Sarasvati is an important goddess of wisdom, knowledge, and learning of the arts and sciences within both the Hindu and Buddhist traditions, where she is particularly associated with the study of music, dance, drama, painting, sculpture, oration and writing. In the Hindu tradition she is the consort of Brahma, and in Buddhism she is the counterpart of Manjushri. The name Sarasvati essentially means the 'Flowing One', and as a goddess she personifies the great Sarasvati River of ancient India, which was highly venerated in the earliest Sanskrit texts of the Rigveda. This important river is believed to have dried up or disappeared underground about 5000 years ago, after which the River Indus with its famous Indus Valley Civilization became India's next great cradle of early Indian Vedic culture.
Sarasvati sits upon the back of her great white swan, with her left leg drawn up and her right foot extended. She is beautiful, peaceful and youthful like a sixteen-year-old, with a sweetly smiling face, two eyes and four arms. She wears lower garments edged with embroidered silk, a silk upper bodice, a jeweled belt with hanging pearl loops, golden earrings, bracelets, armlets and anklets, and an ornate five-jeweled crown. Around her neck she wears the traditional Newar ornaments of: a heavy golden choker adorned with the serpent-devouring head of Kirtimukha or Chepu; a lozenge-shaped golden tayo crowned with nine small naga-serpents that hangs from an ornate metal strap; two long pearl necklaces; and a silver chain that bears a square medallion or heart-ornament. Some of her long black hair is piled up into a topknot, while most of it billows outward in entwined strands towards her right.

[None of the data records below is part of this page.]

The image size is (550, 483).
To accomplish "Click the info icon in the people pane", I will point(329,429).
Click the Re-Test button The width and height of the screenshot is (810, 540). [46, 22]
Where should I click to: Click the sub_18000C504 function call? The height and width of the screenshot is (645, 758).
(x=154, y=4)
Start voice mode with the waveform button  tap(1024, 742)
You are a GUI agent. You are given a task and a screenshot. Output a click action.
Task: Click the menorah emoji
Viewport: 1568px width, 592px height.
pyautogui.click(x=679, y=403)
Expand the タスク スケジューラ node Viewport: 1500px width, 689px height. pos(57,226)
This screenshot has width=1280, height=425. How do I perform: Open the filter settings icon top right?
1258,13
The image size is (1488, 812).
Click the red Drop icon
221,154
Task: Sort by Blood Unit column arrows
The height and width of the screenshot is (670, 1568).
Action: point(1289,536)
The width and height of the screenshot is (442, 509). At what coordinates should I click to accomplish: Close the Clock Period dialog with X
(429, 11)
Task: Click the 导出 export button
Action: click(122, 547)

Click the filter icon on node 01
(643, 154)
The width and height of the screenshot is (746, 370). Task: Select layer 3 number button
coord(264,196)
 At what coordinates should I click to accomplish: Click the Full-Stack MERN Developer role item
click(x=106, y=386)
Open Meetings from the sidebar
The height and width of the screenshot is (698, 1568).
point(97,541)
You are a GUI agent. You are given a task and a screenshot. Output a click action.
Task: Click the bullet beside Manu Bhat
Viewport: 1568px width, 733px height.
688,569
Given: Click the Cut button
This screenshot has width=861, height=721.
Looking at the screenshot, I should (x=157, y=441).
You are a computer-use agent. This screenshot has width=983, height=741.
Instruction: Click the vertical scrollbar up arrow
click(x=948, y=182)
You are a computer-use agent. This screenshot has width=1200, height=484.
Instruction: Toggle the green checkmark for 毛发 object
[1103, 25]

With her first pair of hands Sarasvati gracefully plays upon her six-stringed vina, and with her second pair of right and left hands she holds her other two attributes of a rosary and a sacred text. The feathered wings of her powerful swan beat rhythmically against the night air, and its head is turned back to face Sarasvati as it holds the offering of a lotus bud in its beak.